What the task asks |
Starting at the line that contains "The width and height of the screenshot is (1332, 963).", transcribe every remaining line of the data below exactly, and omit all pictures.

Recorded data:
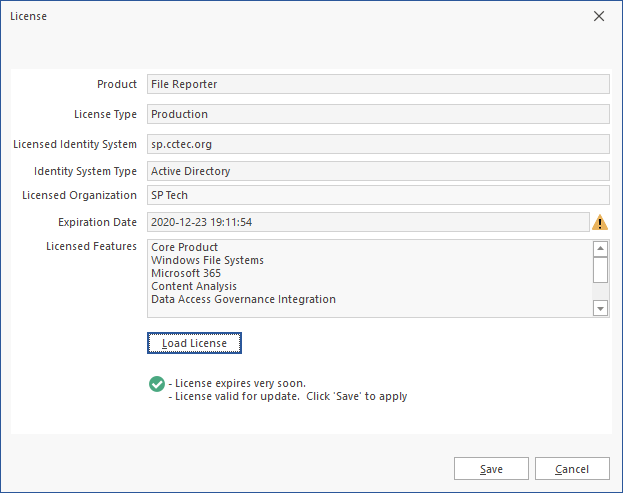The width and height of the screenshot is (623, 493).
Task: Click the Expiration Date field
Action: tap(367, 222)
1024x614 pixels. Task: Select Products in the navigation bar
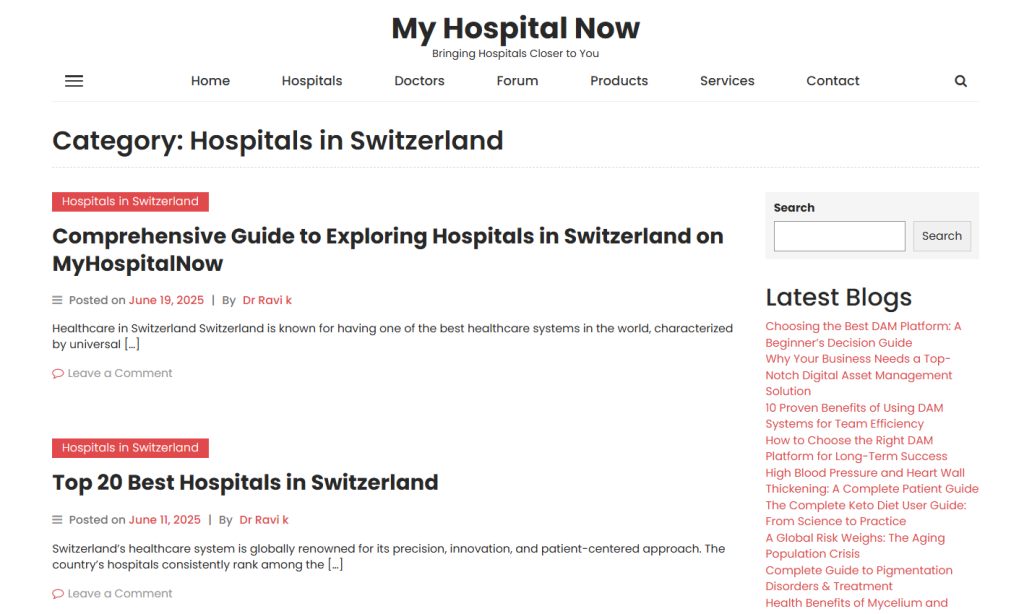619,81
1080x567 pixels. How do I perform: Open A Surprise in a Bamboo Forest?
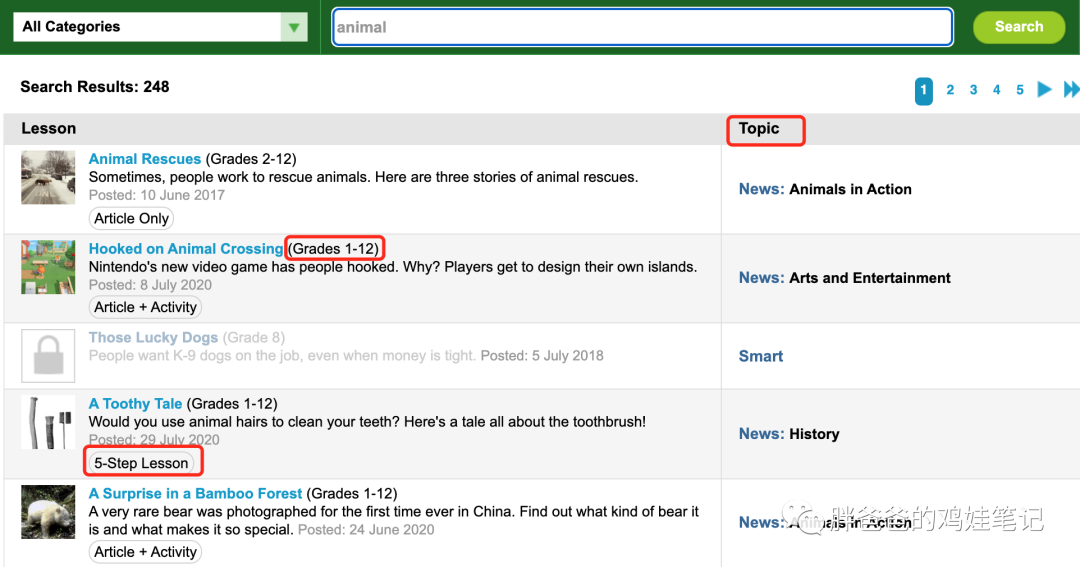(x=195, y=493)

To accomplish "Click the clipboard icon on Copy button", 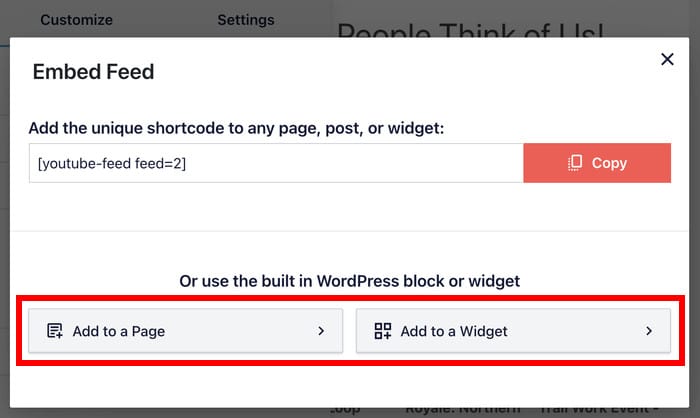I will coord(575,163).
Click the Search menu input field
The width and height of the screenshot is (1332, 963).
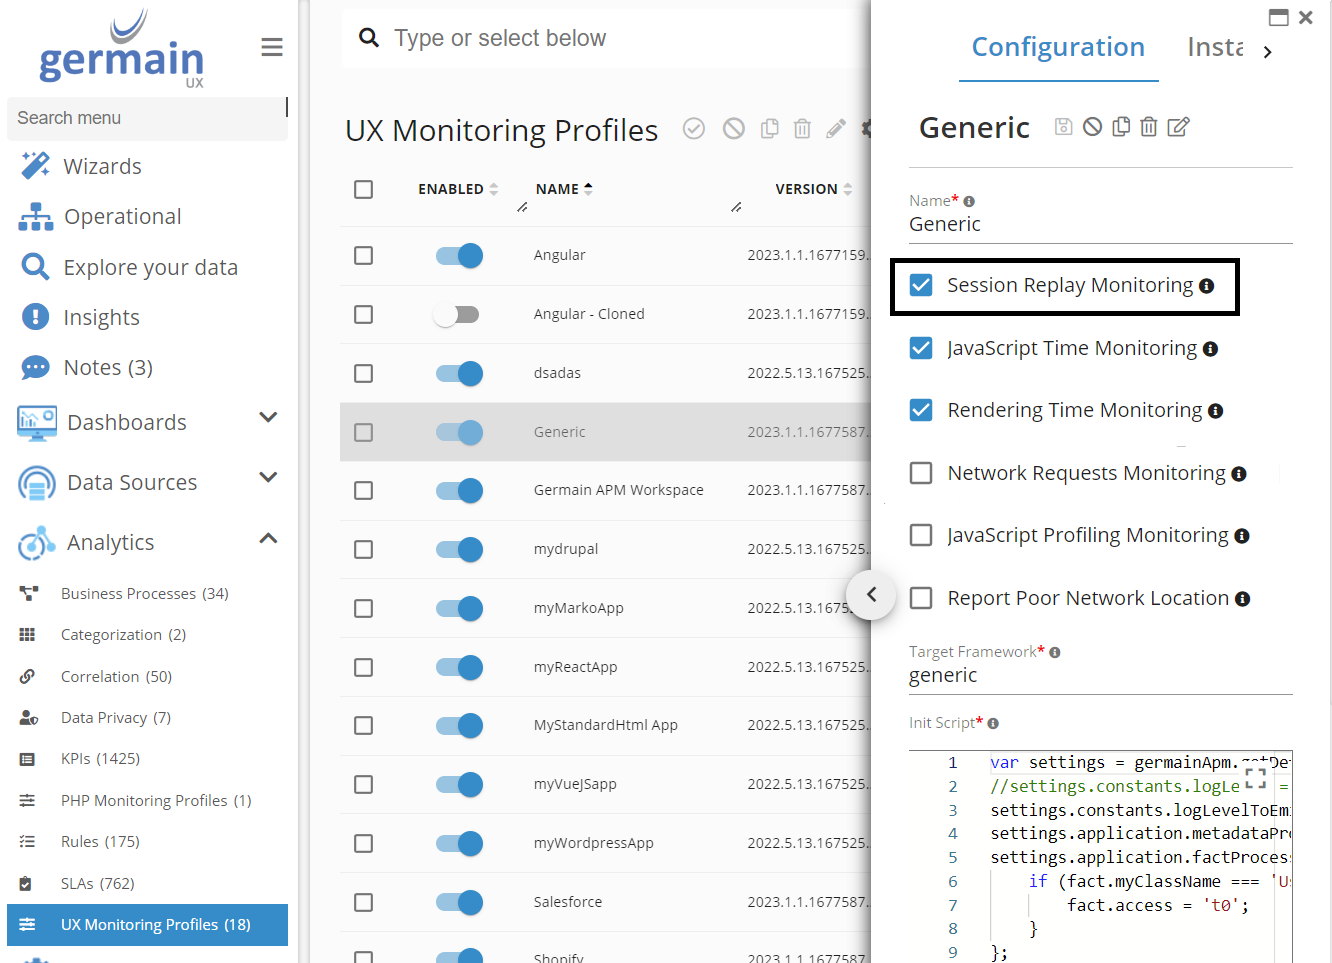coord(146,118)
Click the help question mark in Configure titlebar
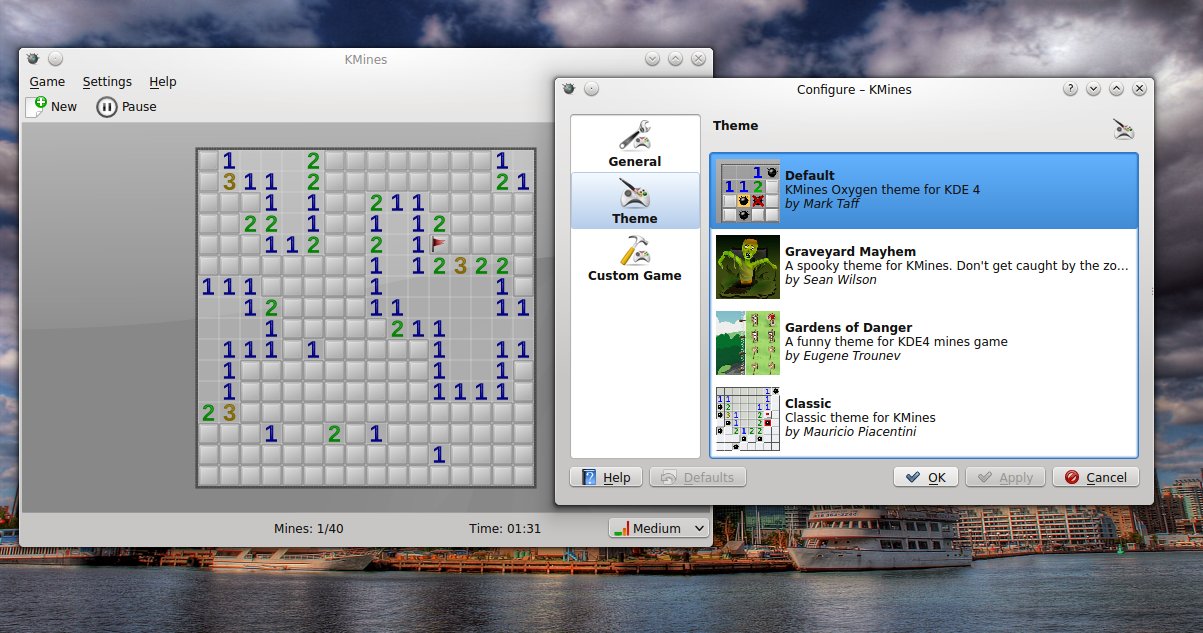 point(1070,89)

Response for this exercise |
The width and height of the screenshot is (1332, 963).
coord(146,118)
Click the help question mark in Configure titlebar
 point(1070,89)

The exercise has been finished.